Beta regression with categorical predictor variable Is it ok to run a beta regression with proportion data (as the y variable) and categorical predictor variables? i.e., I know the R etc. will often do the conversion for you, but I just want to make sure the results are still ok/valid?
All of the documentation that I can find says continuous predictor variables.

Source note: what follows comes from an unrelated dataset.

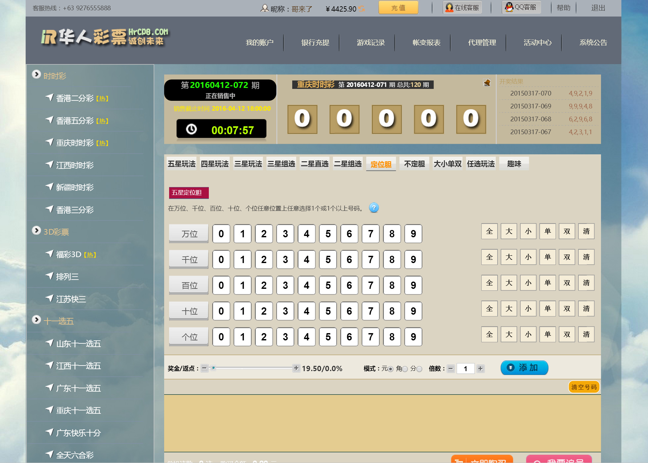The width and height of the screenshot is (648, 463).
Task: Click the bonus slider plus icon
Action: (x=296, y=368)
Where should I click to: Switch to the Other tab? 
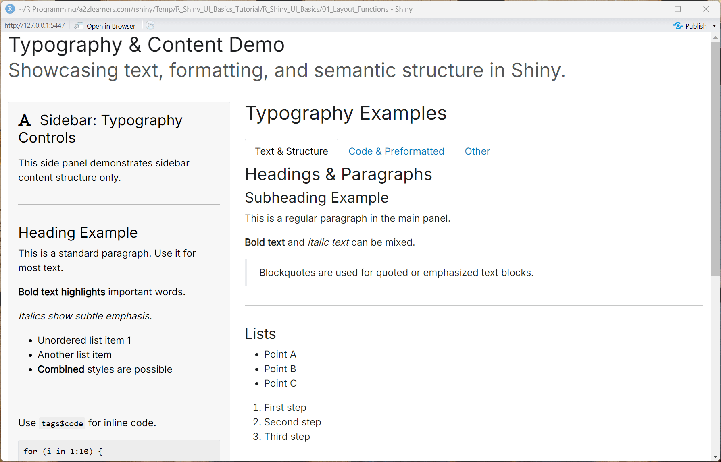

 A: Beta regression is based on a linear predictor for the expectation of a beta-distributed response variable, by default with a logit-link: $\mathrm{logit}(\mu_i) = x_i^\top \beta$. Often, a second linear predictor is added for the precision parameter $\log(\phi_i) = z_i^\top \gamma$. Thus, all the usual strategies to build a linear predictor from a set of originally measured variables can be applied, e.g., polynomials, splines, interactions, etc. And for categorical variables the usual way to do this is via contrasts, see e.g., https://stackoverflow.com/questions/2352617/how-and-why-do-you-use-contrasts
In R model.matrix() is used internally to set up the regressor matrix using contrasts(). This is employed in lm(), glm(), and also in betareg() (among many many other packages). Many practitioners do not change the default contrasts but two examples in vignette("betareg", package = "betareg") actually do. In GasolineYield the batch uses the default treatment contrasts but with batch 10 (rather than 1) as the reference category. And in ReadingSkills the dyslexia variable uses sum contrasts for an effect coding. (See also How to do regression with effect coding instead of dummy coding in R?)